Sin embargo el sistema no es perfecto y si Bill Gates lo tiene claro, figúrate este escribano. Primero se detectó una pequeña fuga en el trastero de la empatía -palabra de uso cotidiano en familia- cuando una de las coprotagonistas, huérfana y sin más anclaje a este mundo que un novio ex toxicómano que vive con su ebrio y violento padre y al que abandonó su madre cuando era un niño, se da cuenta que a su alma gemela le quedan pocos años de vida.

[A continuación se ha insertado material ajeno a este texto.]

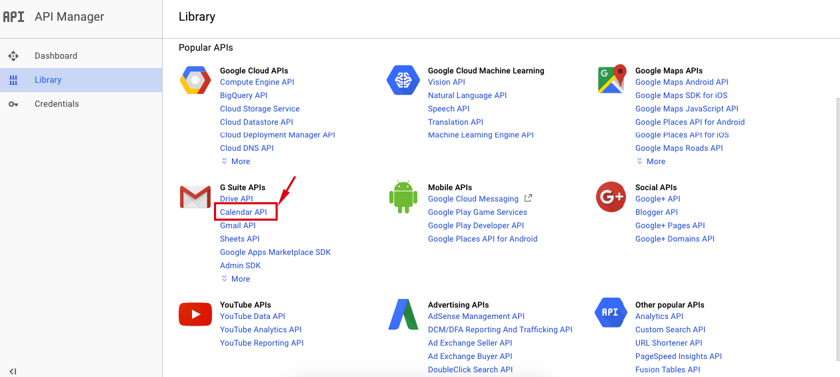This screenshot has width=840, height=377.
Task: Open the Vision API link
Action: pyautogui.click(x=447, y=82)
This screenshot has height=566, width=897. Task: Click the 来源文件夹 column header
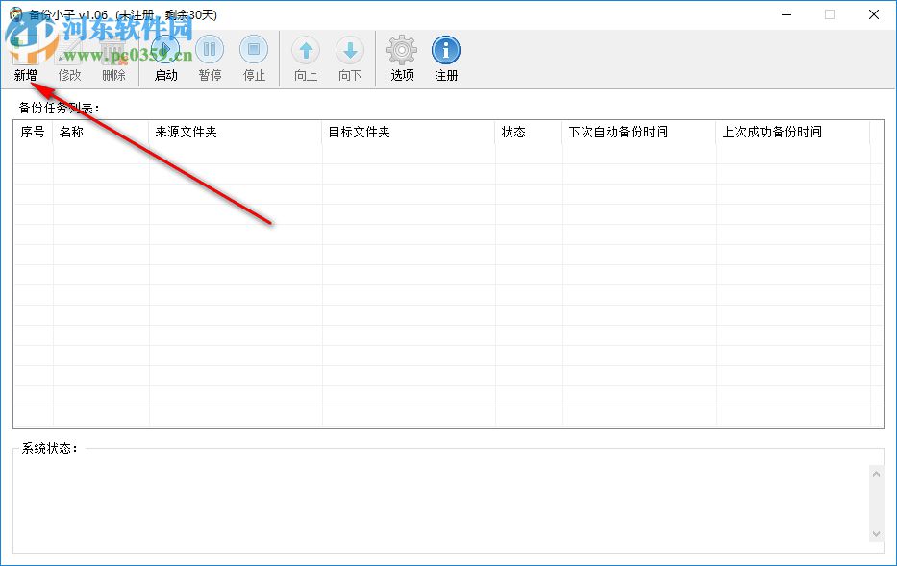pyautogui.click(x=233, y=132)
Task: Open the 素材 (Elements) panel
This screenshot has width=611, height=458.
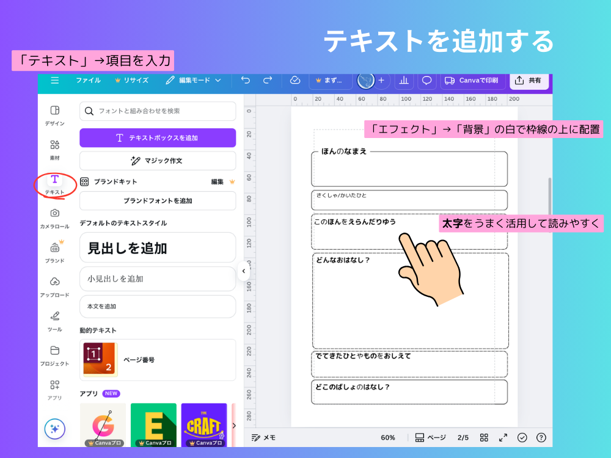Action: pyautogui.click(x=55, y=146)
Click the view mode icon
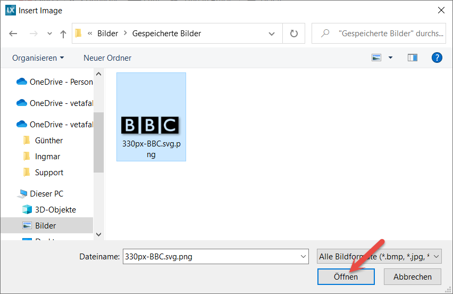The height and width of the screenshot is (294, 453). tap(377, 58)
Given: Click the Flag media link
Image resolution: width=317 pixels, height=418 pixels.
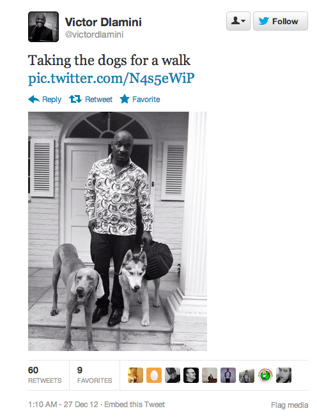Looking at the screenshot, I should pos(290,405).
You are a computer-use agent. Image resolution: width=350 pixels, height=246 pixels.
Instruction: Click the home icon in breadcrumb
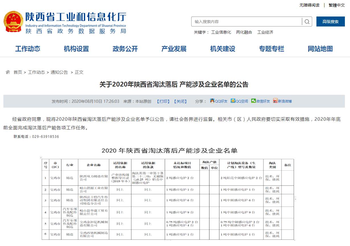pyautogui.click(x=8, y=72)
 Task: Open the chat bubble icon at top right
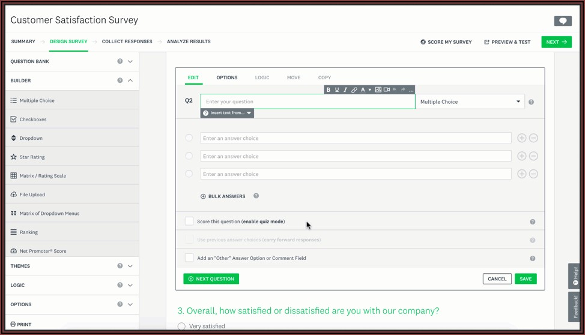pyautogui.click(x=563, y=21)
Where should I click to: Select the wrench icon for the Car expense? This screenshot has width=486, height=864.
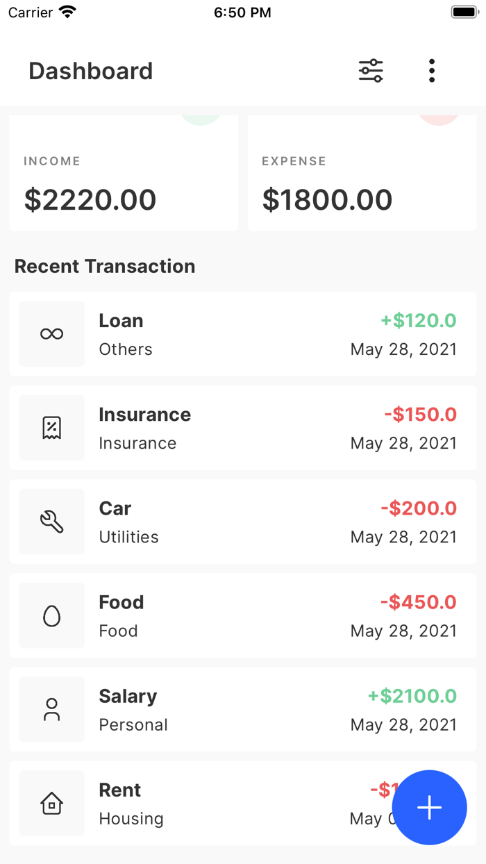click(x=51, y=522)
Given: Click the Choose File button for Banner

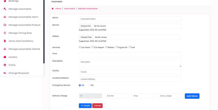Looking at the screenshot, I should pos(86,26).
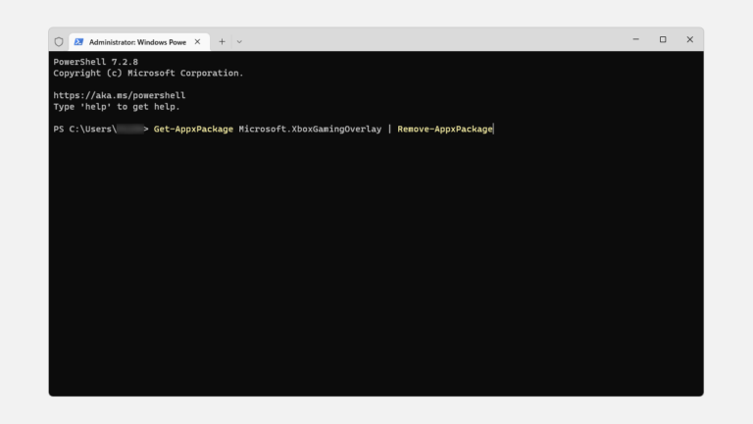Click the "Type 'help' to get help" line
Screen dimensions: 753x424
point(117,106)
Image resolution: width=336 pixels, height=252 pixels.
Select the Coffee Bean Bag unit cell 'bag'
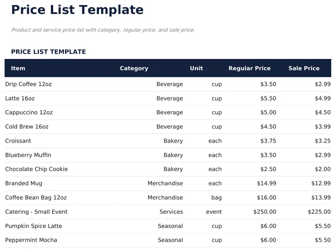(216, 197)
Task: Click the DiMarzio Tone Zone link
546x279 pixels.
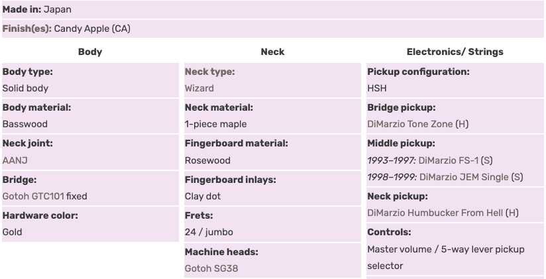Action: [410, 124]
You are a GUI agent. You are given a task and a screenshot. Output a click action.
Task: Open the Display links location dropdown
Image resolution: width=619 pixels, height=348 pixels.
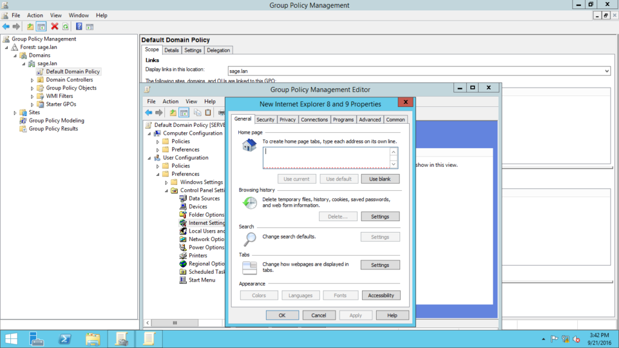(x=607, y=71)
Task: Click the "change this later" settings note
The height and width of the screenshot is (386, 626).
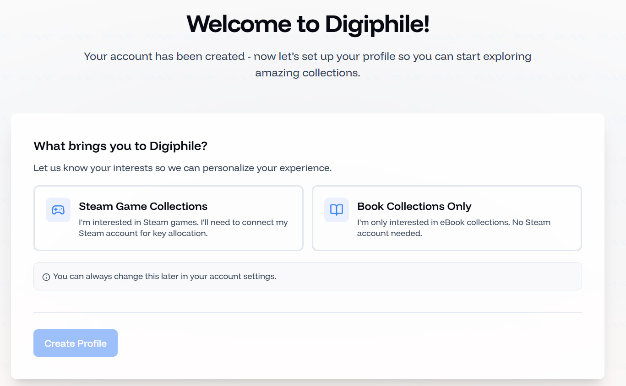Action: coord(164,276)
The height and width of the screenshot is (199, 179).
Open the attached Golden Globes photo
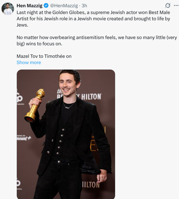point(66,134)
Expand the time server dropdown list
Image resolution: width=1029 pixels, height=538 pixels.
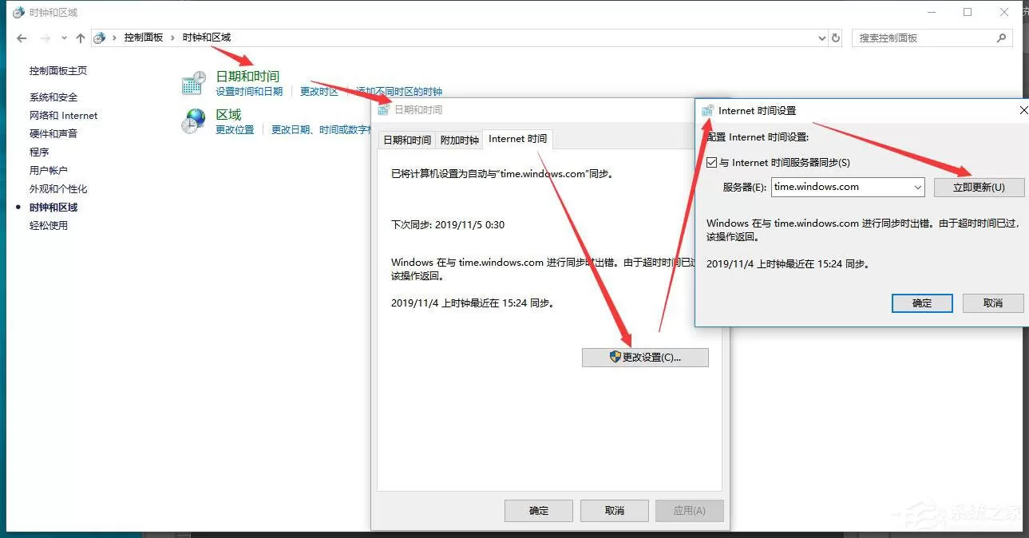[x=917, y=188]
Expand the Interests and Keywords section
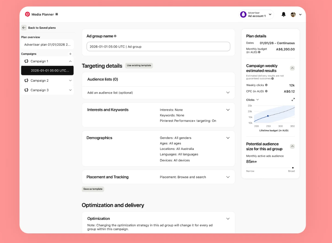This screenshot has height=243, width=332. tap(228, 110)
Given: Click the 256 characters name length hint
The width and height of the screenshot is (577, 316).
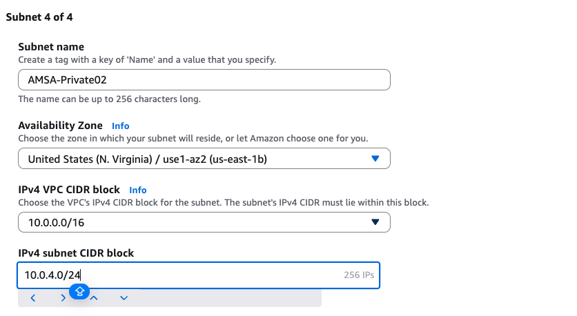Looking at the screenshot, I should 109,99.
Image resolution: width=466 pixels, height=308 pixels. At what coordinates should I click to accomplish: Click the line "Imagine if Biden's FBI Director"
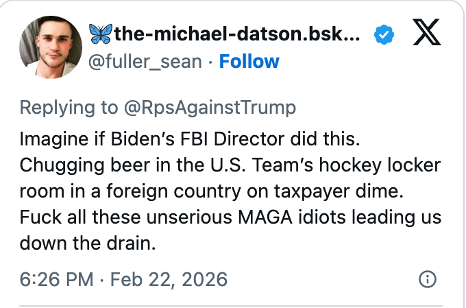[x=189, y=138]
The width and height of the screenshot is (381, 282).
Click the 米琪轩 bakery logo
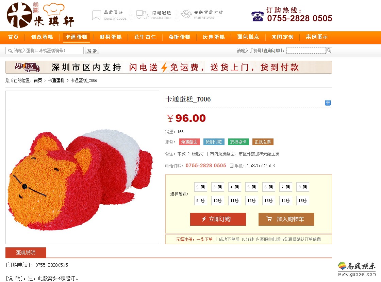[x=40, y=15]
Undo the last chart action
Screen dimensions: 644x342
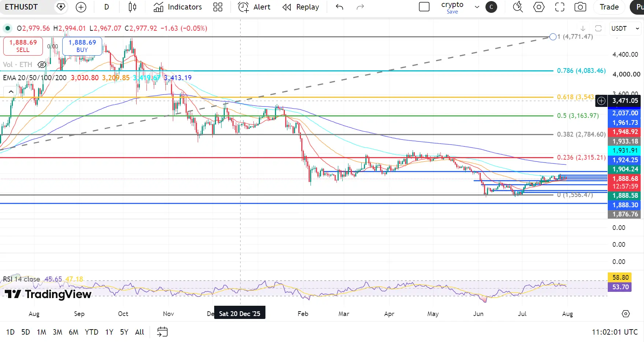pos(339,7)
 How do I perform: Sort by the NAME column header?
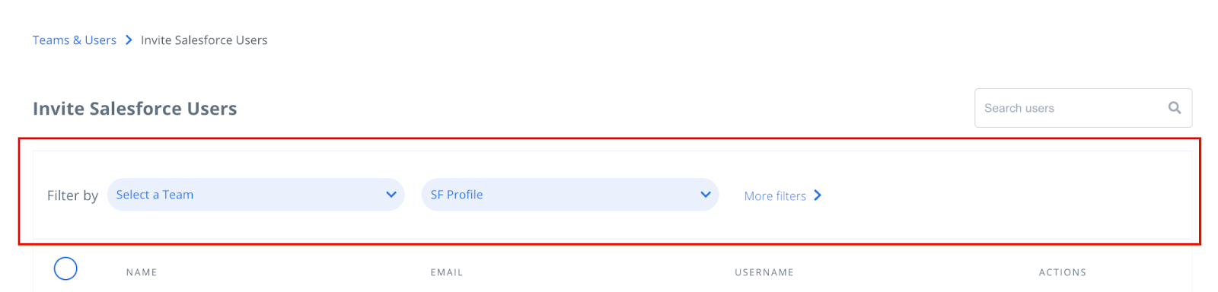click(142, 272)
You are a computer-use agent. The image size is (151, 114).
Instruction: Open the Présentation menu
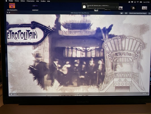(31, 1)
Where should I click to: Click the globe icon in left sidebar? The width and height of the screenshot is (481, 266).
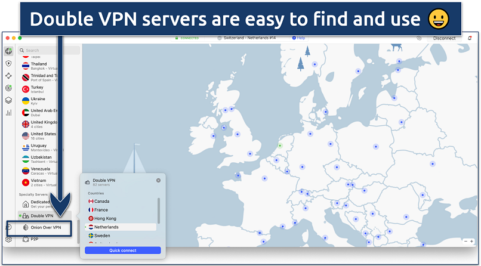pos(8,51)
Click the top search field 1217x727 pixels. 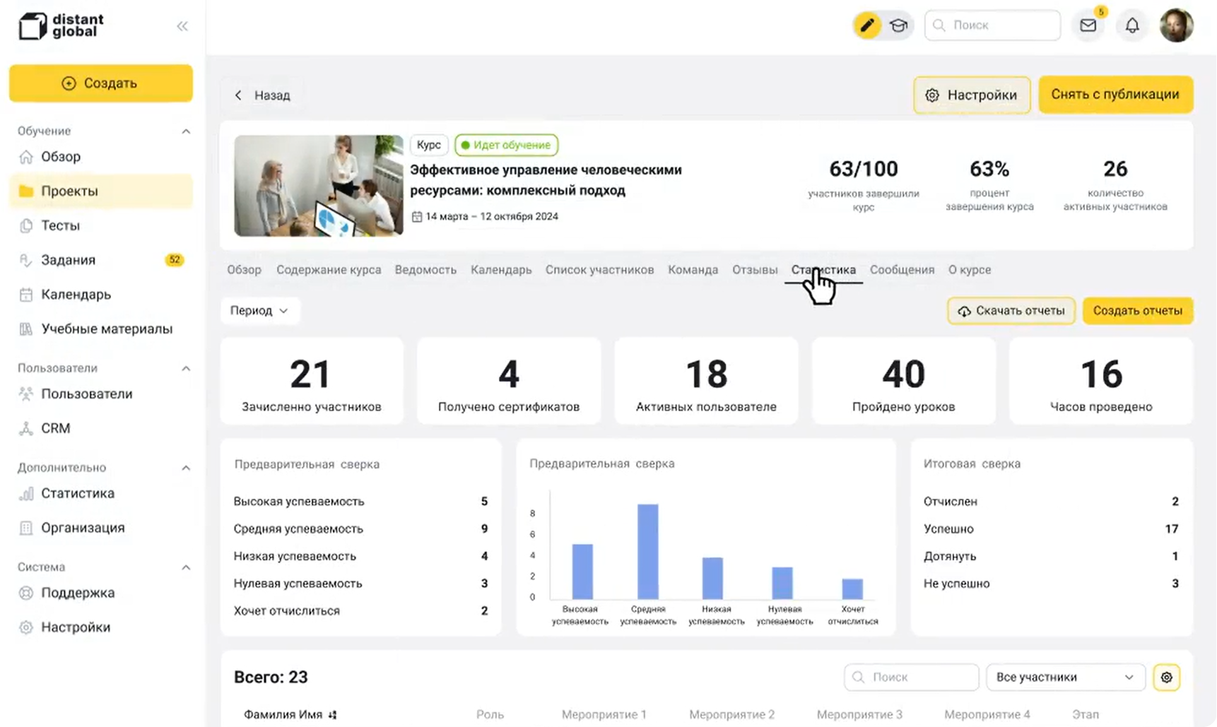coord(992,25)
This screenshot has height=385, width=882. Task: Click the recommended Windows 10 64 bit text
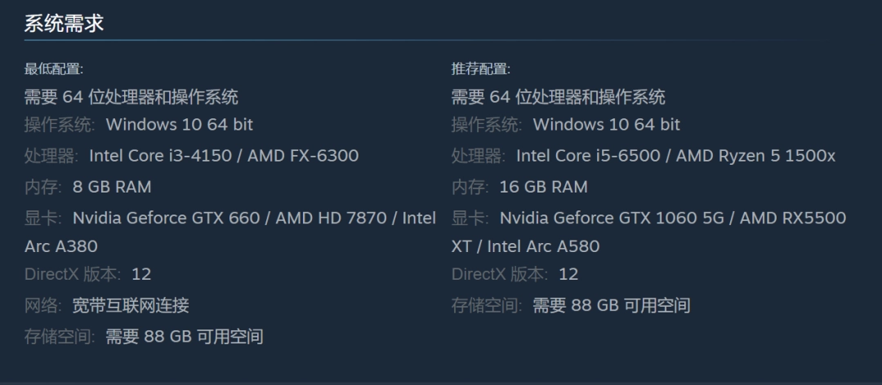(606, 125)
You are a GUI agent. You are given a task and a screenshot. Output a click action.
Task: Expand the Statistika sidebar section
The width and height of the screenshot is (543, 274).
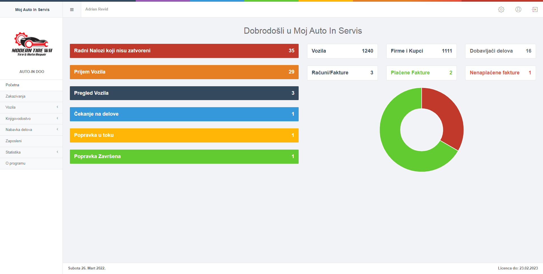(31, 152)
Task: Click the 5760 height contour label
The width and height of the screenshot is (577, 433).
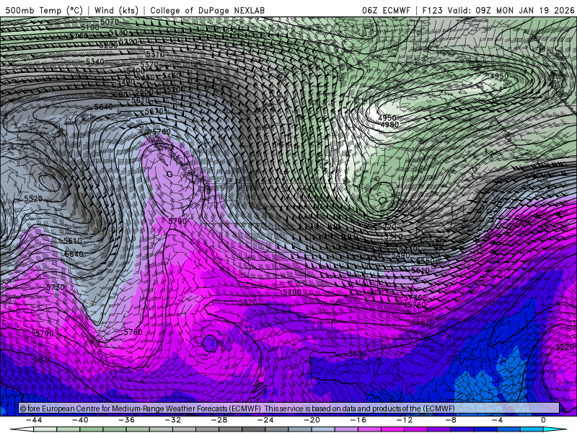Action: [133, 332]
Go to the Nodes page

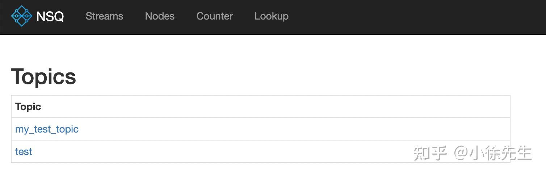point(160,16)
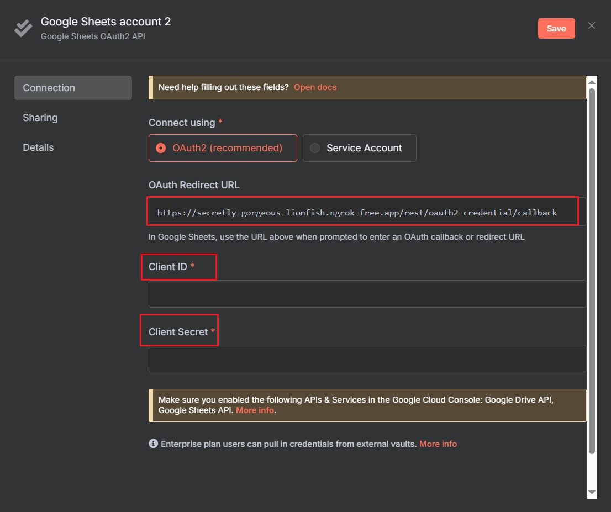Open the Connection tab
This screenshot has width=611, height=512.
click(x=73, y=88)
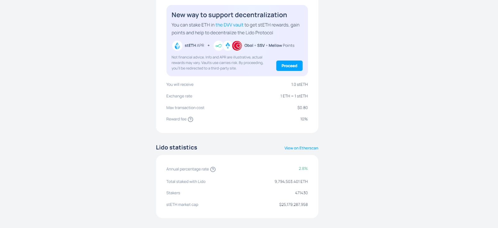Click the New way to support decentralization heading

coord(229,15)
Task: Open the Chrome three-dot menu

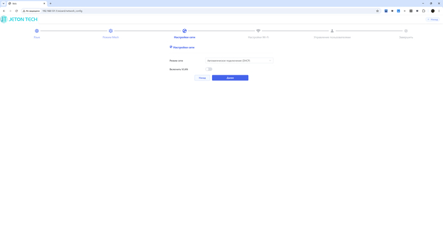Action: (x=439, y=11)
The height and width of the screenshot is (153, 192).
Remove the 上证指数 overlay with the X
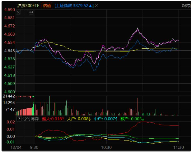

Por mucho que elevé el nivel de alerta del sistema la minúscula vía de agua que buscaba su camino de evacuación en mi órbita ocular, cada vez se hizo más grande hasta que inundó la sala de máquinas. Llegados al momento de la terrible pérdida, las claraboyas reventaron hasta anegar mis ojos. Se dispararon las alarmas y los equipos de testosterona de emergencia salieron al rescate. Era demasiado tarde y nada pudieron hacer para contener la catarata de emociones. Este es el testimonio de un valiente que presume de cobarde. Porque ganar batallas es sencillo; porque perderlas y sentirse reconfortado es complicadísimo. Y yo en ese terreno me siento cómodo. Así es.